= INFORMATION =

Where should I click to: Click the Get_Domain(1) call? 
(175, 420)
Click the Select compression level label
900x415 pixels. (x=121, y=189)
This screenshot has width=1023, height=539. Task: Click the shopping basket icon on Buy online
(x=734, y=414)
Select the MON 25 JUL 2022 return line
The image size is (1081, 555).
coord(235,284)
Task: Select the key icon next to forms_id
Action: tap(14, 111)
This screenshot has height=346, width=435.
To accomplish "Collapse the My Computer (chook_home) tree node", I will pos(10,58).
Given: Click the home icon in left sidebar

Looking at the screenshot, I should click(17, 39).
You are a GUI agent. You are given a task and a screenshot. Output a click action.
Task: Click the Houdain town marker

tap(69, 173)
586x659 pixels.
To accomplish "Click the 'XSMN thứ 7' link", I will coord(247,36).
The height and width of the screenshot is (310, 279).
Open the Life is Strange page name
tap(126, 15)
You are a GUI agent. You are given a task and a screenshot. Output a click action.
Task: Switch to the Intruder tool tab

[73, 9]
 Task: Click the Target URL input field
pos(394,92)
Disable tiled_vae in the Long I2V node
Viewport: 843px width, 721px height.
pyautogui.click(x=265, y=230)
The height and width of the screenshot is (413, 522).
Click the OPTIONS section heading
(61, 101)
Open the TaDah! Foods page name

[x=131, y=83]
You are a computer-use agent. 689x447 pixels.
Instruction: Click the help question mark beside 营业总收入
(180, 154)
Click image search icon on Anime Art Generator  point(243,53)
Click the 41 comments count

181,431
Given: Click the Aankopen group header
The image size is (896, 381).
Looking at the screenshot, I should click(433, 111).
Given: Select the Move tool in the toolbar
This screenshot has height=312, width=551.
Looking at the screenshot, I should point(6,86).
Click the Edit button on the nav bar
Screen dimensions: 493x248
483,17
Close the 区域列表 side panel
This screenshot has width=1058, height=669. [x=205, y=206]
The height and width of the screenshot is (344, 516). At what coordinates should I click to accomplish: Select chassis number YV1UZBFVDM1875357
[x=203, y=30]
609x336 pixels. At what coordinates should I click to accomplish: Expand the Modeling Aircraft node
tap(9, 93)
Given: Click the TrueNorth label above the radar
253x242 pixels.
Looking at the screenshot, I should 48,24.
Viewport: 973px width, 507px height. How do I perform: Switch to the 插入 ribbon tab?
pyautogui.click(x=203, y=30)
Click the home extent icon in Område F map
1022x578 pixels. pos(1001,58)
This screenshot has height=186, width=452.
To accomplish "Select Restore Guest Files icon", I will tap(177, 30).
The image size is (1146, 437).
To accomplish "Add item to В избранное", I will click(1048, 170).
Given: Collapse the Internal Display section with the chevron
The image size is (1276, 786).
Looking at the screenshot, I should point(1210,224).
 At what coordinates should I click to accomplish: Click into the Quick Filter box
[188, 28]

= DESCRIPTION OF THE TASK =
Can you reproduce all the material exactly?

= TASK OUTPUT =
Where should I click to: Click the Get_Domain(1) call? 
(175, 420)
Click the Select compression level label
900x415 pixels. (x=121, y=189)
This screenshot has width=1023, height=539. Task: Click the shopping basket icon on Buy online
(x=734, y=414)
Select the MON 25 JUL 2022 return line
The image size is (1081, 555).
coord(235,284)
Task: Select the key icon next to forms_id
Action: tap(14, 111)
This screenshot has height=346, width=435.
To accomplish "Collapse the My Computer (chook_home) tree node", I will pos(10,58).
Given: Click the home icon in left sidebar

Looking at the screenshot, I should click(17, 39).
You are a GUI agent. You are given a task and a screenshot. Output a click action.
Task: Click the Houdain town marker

tap(69, 173)
586x659 pixels.
To accomplish "Click the 'XSMN thứ 7' link", I will coord(247,36).
The height and width of the screenshot is (310, 279).
Open the Life is Strange page name
tap(126, 15)
You are a GUI agent. You are given a task and a screenshot. Output a click action.
Task: Switch to the Intruder tool tab

[73, 9]
 Task: Click the Target URL input field
pos(394,92)
Disable tiled_vae in the Long I2V node
Viewport: 843px width, 721px height.
pyautogui.click(x=265, y=230)
The height and width of the screenshot is (413, 522).
Click the OPTIONS section heading
(61, 101)
Open the TaDah! Foods page name

[x=131, y=83]
You are a computer-use agent. 689x447 pixels.
Instruction: Click the help question mark beside 营业总收入
(180, 154)
Click image search icon on Anime Art Generator  point(243,53)
Click the 41 comments count

181,431
Given: Click the Aankopen group header
The image size is (896, 381).
Looking at the screenshot, I should click(433, 111).
Given: Select the Move tool in the toolbar
This screenshot has height=312, width=551.
Looking at the screenshot, I should point(6,86).
Click the Edit button on the nav bar
Screen dimensions: 493x248
483,17
Close the 区域列表 side panel
This screenshot has width=1058, height=669. [x=205, y=206]
The height and width of the screenshot is (344, 516). At what coordinates should I click to accomplish: Select chassis number YV1UZBFVDM1875357
[x=203, y=30]
609x336 pixels. At what coordinates should I click to accomplish: Expand the Modeling Aircraft node
tap(9, 93)
Given: Click the TrueNorth label above the radar
253x242 pixels.
Looking at the screenshot, I should 48,24.
Viewport: 973px width, 507px height. How do I perform: Switch to the 插入 ribbon tab?
pyautogui.click(x=203, y=30)
Click the home extent icon in Område F map
1022x578 pixels. pos(1001,58)
This screenshot has height=186, width=452.
To accomplish "Select Restore Guest Files icon", I will tap(177, 30).
The image size is (1146, 437).
To accomplish "Add item to В избранное", I will click(1048, 170).
Given: Collapse the Internal Display section with the chevron
The image size is (1276, 786).
Looking at the screenshot, I should point(1210,224).
 At what coordinates should I click to accomplish: Click into the Quick Filter box
[188, 28]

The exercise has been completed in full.